───── Exercise input
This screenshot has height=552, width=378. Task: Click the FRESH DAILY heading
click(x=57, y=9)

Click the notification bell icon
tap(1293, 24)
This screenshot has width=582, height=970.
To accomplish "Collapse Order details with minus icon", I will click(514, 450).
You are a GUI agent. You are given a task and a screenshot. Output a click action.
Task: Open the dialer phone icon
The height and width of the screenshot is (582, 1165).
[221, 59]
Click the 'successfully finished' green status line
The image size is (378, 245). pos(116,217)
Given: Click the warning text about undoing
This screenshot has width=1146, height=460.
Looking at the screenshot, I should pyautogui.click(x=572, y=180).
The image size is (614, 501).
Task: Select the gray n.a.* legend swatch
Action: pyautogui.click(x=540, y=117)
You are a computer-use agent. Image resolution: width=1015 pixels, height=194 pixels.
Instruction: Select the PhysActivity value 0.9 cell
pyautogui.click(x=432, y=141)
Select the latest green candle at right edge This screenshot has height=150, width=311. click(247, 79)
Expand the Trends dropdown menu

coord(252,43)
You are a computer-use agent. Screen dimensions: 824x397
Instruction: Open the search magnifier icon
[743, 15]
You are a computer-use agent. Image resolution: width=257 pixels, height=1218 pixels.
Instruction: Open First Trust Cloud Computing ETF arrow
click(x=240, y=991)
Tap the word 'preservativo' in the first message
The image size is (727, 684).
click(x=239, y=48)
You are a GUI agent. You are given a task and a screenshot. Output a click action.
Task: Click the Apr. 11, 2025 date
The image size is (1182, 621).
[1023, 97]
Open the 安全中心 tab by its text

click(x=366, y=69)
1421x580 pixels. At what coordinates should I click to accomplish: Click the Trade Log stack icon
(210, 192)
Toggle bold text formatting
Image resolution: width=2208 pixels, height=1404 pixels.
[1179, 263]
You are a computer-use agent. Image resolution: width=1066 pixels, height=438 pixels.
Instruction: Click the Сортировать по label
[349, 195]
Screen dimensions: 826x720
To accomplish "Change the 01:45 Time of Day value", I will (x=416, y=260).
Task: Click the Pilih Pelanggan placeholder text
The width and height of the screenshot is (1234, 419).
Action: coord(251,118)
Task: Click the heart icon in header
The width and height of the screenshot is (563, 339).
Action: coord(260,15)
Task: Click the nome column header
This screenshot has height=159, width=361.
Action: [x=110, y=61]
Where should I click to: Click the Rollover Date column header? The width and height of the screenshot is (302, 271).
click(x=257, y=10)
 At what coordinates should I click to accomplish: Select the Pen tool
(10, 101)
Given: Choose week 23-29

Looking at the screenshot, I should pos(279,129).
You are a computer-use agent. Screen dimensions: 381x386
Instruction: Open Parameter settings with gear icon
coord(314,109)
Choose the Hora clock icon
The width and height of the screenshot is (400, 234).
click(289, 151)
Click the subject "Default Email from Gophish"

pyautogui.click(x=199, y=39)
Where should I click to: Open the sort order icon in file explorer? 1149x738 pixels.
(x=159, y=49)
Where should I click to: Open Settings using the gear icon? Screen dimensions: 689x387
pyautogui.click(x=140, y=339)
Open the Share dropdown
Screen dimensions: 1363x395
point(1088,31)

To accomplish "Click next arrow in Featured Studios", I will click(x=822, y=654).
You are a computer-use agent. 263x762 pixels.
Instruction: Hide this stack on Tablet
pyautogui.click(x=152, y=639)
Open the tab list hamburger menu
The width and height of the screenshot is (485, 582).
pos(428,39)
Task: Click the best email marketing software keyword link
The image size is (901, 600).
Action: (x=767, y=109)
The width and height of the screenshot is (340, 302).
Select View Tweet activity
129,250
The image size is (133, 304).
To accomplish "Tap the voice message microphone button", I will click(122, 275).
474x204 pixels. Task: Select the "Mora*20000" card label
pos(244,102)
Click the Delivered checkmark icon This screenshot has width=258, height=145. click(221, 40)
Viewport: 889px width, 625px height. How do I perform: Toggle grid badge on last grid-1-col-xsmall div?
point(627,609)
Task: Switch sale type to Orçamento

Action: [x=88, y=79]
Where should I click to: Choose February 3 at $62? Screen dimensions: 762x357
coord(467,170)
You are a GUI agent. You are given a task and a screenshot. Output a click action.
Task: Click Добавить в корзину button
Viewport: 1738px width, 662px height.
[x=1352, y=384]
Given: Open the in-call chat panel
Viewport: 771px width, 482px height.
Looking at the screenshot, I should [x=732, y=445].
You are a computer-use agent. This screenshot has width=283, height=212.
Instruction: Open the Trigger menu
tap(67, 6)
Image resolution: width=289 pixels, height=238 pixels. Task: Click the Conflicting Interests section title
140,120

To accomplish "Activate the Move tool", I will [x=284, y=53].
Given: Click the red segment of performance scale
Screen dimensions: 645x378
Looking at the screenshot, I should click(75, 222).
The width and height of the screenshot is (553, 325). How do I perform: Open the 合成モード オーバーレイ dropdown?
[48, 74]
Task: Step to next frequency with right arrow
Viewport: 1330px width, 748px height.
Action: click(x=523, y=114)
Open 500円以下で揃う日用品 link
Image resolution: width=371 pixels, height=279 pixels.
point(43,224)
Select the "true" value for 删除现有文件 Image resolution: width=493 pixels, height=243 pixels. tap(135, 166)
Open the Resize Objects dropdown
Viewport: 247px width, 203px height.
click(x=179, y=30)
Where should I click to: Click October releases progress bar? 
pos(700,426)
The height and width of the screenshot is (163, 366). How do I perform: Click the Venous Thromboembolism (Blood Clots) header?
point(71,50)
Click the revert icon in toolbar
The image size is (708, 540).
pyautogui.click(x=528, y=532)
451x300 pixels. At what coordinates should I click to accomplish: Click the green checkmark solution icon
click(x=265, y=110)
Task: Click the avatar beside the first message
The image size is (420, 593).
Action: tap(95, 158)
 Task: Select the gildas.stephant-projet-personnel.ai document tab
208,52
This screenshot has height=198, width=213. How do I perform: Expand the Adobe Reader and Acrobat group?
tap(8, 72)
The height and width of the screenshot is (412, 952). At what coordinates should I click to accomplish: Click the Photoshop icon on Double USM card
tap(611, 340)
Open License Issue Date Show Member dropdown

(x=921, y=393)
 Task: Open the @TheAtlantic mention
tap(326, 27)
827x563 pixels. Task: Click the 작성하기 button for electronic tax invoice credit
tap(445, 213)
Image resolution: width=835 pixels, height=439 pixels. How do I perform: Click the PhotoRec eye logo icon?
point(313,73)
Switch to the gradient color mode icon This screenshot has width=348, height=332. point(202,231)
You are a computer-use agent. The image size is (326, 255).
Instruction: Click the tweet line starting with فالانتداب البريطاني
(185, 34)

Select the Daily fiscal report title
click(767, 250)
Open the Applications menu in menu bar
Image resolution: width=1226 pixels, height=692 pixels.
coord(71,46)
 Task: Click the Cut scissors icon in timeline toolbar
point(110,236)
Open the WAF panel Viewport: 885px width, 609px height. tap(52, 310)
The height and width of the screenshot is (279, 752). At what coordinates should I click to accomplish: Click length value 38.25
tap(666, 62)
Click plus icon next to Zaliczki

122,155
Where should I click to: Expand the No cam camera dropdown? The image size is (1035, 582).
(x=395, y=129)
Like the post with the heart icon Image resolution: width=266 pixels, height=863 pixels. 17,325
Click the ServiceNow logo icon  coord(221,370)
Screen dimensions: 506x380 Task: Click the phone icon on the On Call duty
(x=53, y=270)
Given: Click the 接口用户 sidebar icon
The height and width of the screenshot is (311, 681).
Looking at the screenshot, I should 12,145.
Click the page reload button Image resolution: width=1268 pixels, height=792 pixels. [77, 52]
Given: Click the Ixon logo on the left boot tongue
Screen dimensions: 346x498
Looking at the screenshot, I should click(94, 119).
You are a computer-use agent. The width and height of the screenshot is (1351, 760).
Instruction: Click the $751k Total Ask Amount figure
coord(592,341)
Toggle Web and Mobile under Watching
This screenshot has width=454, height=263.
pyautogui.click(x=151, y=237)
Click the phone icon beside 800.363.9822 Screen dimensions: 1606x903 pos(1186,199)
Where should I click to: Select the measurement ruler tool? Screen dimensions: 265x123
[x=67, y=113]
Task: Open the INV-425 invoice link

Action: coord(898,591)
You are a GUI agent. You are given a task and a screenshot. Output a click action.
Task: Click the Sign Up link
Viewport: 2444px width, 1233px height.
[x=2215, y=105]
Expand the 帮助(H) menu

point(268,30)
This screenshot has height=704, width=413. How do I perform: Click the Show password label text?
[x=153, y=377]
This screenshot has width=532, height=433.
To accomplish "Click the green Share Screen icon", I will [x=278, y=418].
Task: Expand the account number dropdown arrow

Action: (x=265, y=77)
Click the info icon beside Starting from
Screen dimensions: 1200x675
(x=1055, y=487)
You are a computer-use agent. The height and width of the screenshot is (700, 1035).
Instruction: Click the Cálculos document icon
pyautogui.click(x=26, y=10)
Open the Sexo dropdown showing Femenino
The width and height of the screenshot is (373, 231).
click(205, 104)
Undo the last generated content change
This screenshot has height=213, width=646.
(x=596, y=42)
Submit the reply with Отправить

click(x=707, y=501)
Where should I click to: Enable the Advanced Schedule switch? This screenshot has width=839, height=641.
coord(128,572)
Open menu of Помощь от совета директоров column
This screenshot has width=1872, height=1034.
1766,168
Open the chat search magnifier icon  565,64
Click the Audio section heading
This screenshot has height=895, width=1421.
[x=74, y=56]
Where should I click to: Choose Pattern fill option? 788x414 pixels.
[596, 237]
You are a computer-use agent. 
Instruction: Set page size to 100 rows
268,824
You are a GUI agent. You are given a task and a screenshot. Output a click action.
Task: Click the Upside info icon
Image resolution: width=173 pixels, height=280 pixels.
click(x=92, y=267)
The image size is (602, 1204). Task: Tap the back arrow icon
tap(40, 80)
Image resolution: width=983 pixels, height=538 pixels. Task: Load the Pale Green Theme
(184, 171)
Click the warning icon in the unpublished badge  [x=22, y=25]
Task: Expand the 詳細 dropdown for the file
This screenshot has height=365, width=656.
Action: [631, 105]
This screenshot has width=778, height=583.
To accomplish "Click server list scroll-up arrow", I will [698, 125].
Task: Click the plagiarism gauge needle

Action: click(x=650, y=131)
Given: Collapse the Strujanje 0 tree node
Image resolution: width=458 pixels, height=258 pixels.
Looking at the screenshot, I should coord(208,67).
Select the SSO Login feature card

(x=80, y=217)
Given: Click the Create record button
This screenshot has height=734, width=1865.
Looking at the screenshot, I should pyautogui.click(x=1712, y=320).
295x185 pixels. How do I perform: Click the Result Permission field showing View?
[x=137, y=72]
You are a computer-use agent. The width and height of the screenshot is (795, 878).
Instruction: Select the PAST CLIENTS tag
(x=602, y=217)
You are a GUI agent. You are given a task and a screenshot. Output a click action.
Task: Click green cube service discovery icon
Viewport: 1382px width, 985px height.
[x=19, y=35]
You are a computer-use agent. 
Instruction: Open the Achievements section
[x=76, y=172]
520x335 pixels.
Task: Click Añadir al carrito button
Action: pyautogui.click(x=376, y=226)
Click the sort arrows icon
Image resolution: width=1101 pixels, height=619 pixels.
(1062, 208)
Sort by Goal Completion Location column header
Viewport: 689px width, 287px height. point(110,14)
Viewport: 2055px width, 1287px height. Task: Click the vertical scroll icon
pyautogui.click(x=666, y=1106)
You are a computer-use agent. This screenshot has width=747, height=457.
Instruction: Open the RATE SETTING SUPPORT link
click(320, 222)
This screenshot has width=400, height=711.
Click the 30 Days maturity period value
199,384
──────────
## Work to complete:
Report each line in the entries above that contains the string "from", treating uppercase and lowercase as different.

## Reply:
Click the subject "Default Email from Gophish"
Click the info icon beside Starting from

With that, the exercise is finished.